[Information Boundary: Start]
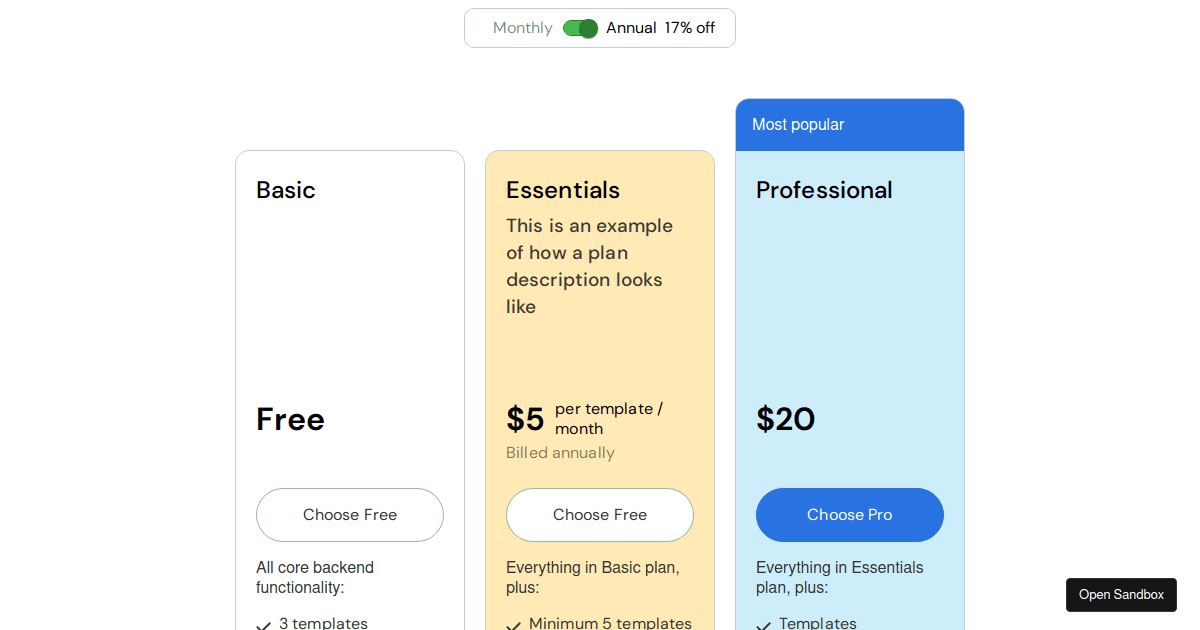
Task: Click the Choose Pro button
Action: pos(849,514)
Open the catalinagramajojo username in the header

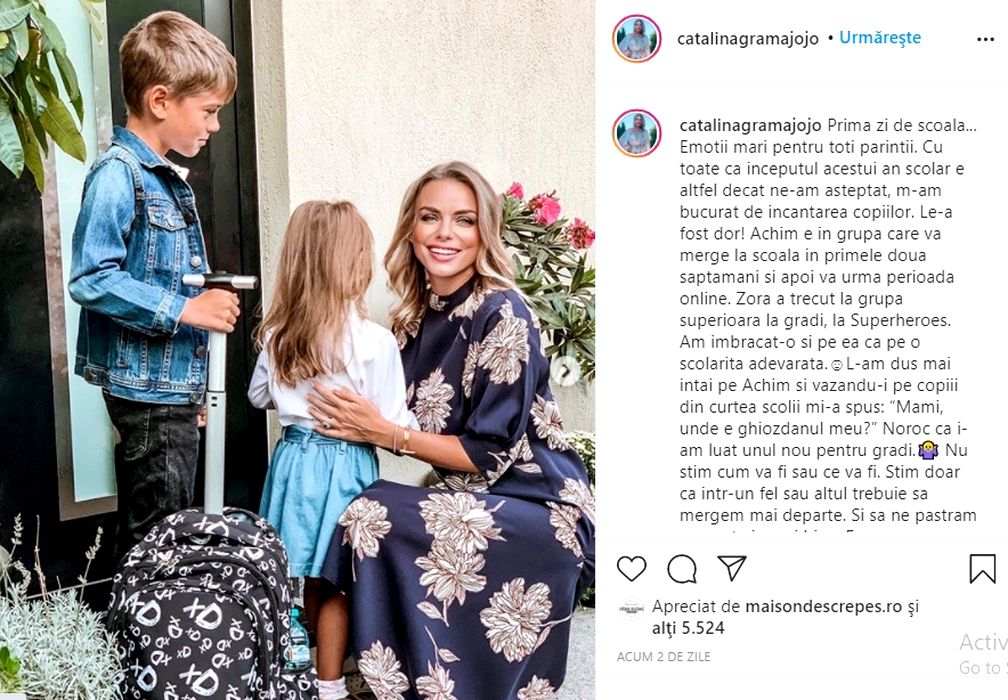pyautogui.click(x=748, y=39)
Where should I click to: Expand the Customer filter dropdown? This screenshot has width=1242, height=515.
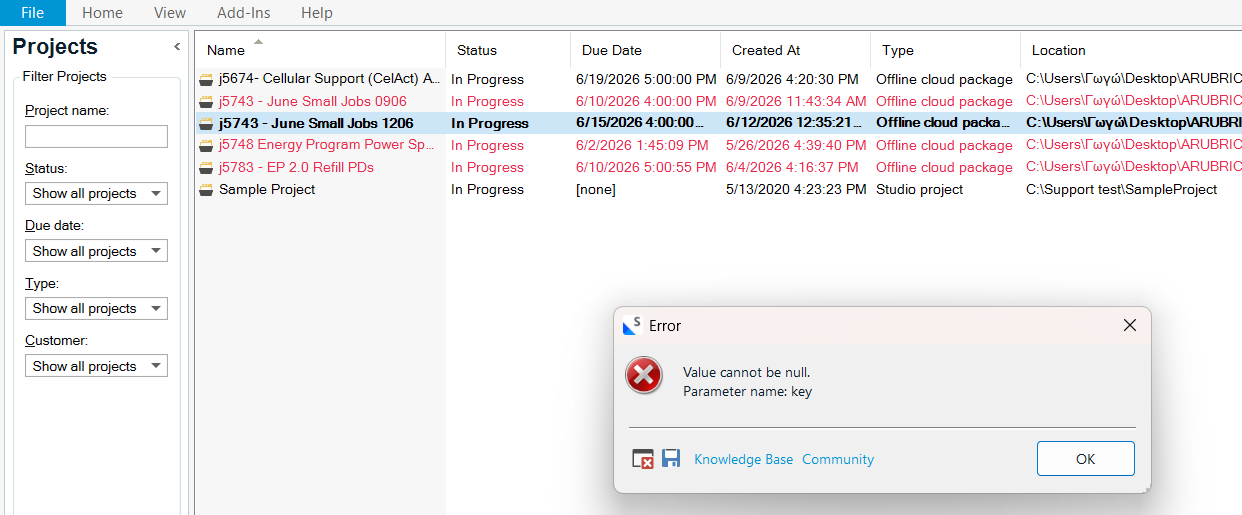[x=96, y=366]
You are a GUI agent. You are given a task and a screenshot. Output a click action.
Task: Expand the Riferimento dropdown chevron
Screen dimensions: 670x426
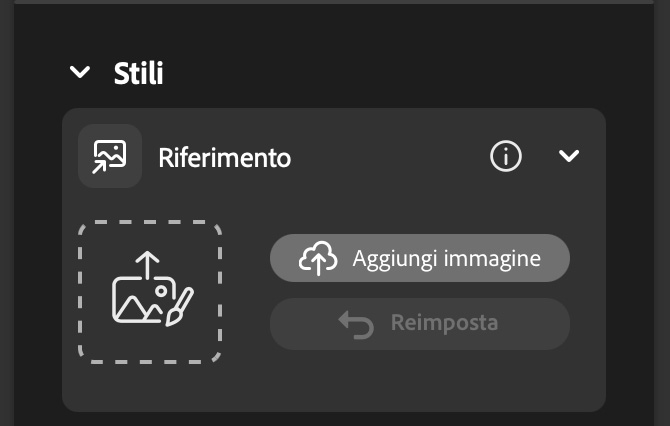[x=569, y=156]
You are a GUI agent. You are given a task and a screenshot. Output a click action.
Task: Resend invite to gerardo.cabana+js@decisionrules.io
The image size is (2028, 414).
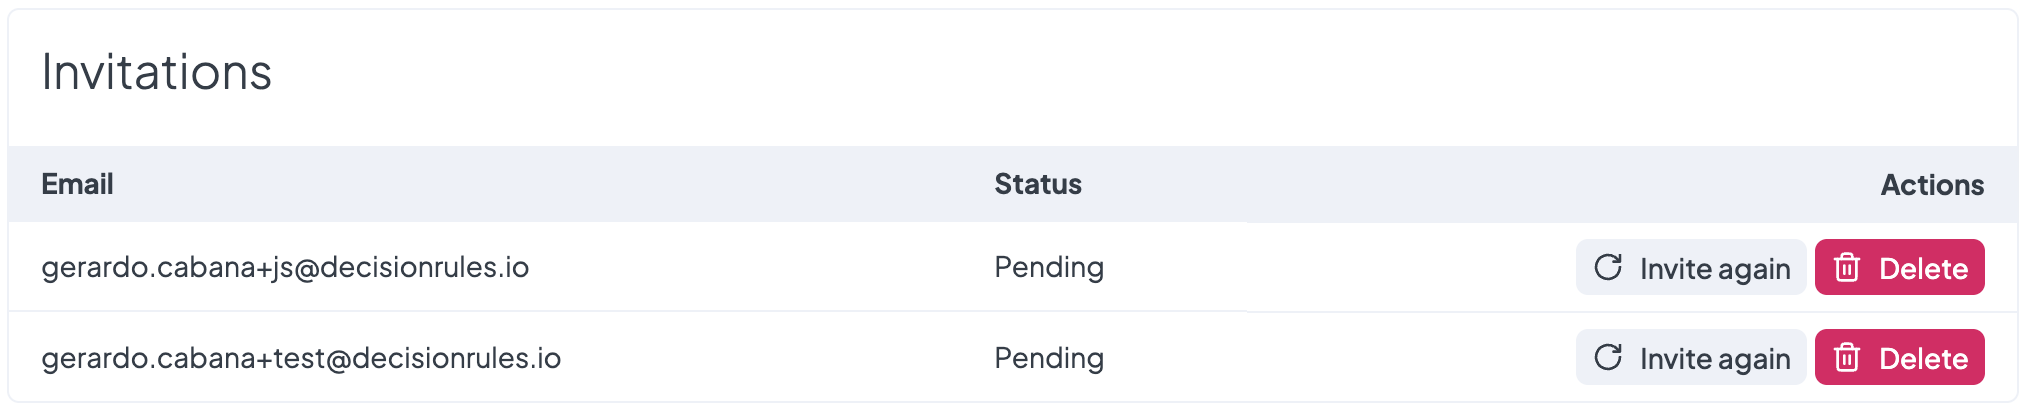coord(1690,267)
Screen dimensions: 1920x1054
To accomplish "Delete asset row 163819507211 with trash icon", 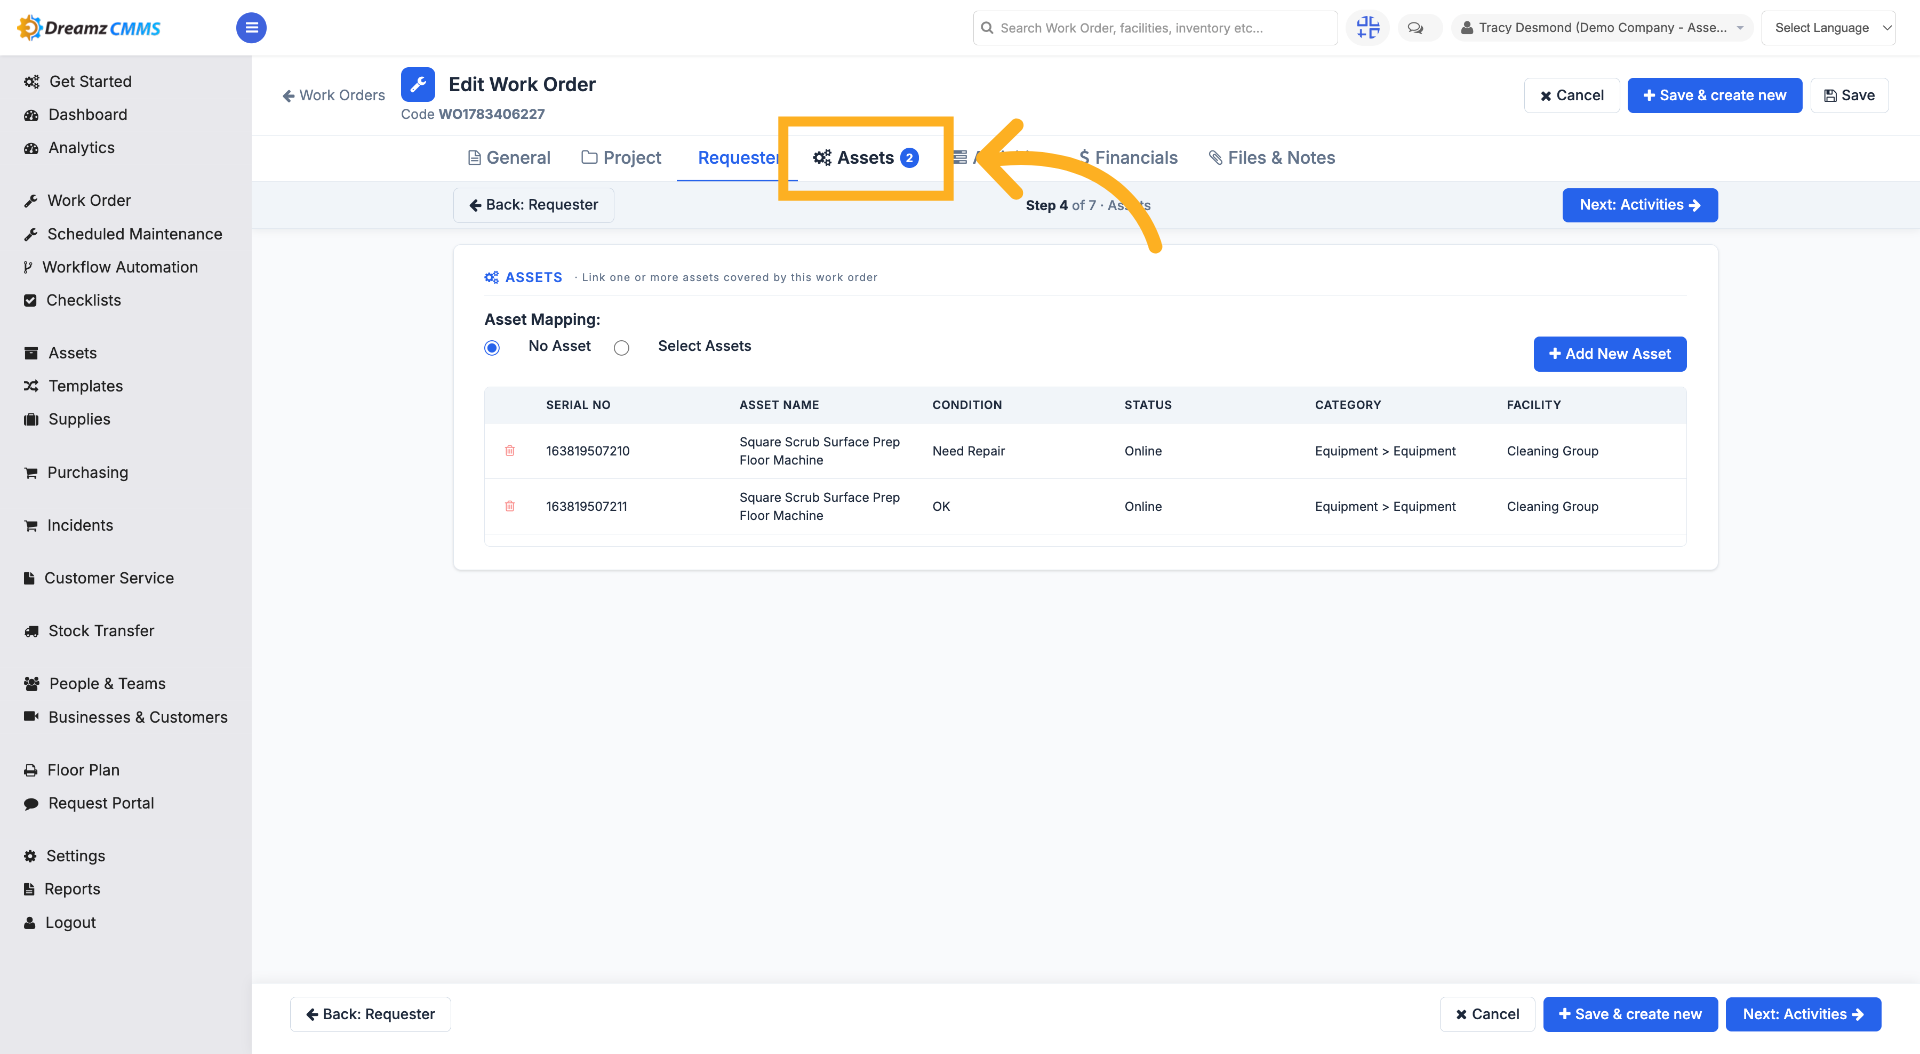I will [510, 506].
[Information Boundary: End]
## [Required work]
Starting from the line with "Open the catalinagramajojo" in the records above, repeat each line exactly until you have written the line with "Task: Expand the Riferimento dropdown chevron", then stop; drop the pictures.

## [Result]
Open the catalinagramajojo username in the header

pyautogui.click(x=748, y=39)
Where should I click to: Expand the Customer filter dropdown? This screenshot has width=1242, height=515.
[x=96, y=366]
You are a GUI agent. You are given a task and a screenshot. Output a click action.
Task: Expand the Riferimento dropdown chevron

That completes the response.